Hypoplastic left heart syndrome secondary to intrauterine rhabdomyoma necessitating single ventricle palliation

Arshid Mir 1,, Catherine Minor Ikemba 1, Surendranath R Veeram Reddy 1
PMCID: PMC4189239  PMID: 25298697

Abstract

Rhabdomyoma, a benign hamartomatous tumor of the cardiac embryonic myocyte, is the most common intrauterine cardiac tumor and accounts for 0.12% of prenatal fetal studies. Fetal cardiac rhabdomyomas increase in size during second and early third trimester and spontaneously regress postnatally. The clinical presentation is usually benign, however, compromise of the ventricular outflow tract leading to decreased cardiac output and fetal death have been reported.
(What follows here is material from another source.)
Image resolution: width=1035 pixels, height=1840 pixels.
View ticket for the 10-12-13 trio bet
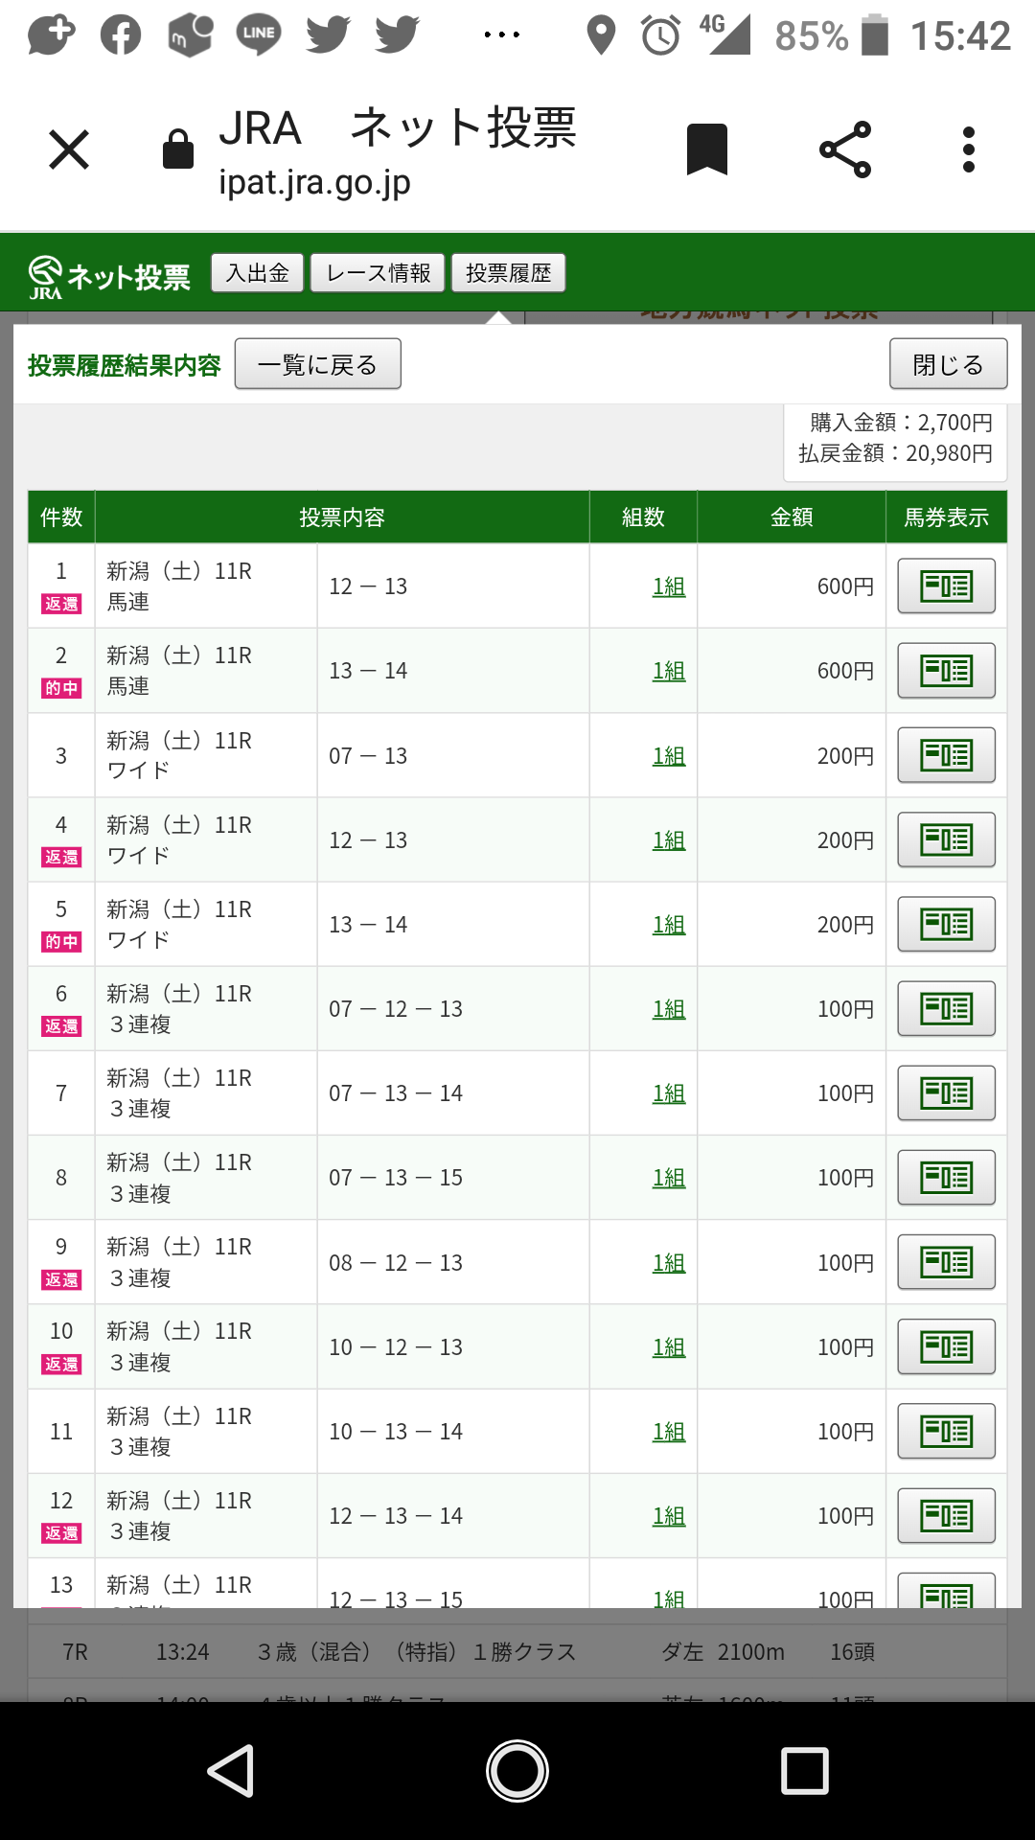946,1346
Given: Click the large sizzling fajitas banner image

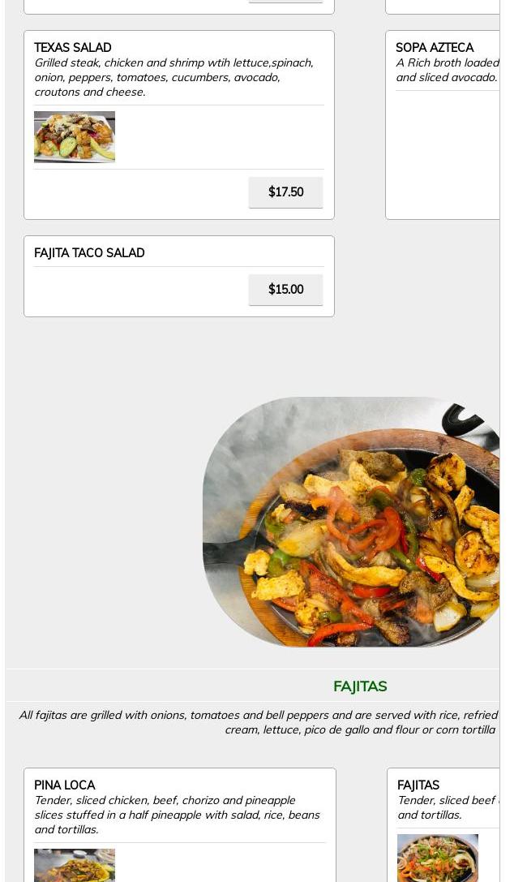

We present a case of large cardiac rhabdomyoma in a fetus that might have caused complete left ventricular outflow tract obstruction and development of hypoplastic left heart syndrome (HLHS) necessitating postnatal single ventricle palliation therapy. The clinical course and outcomes of prenatally diagnosed cardiac rhabdomyoma are reviewed and theories of the development of hypoplastic left heart syndrome are explored.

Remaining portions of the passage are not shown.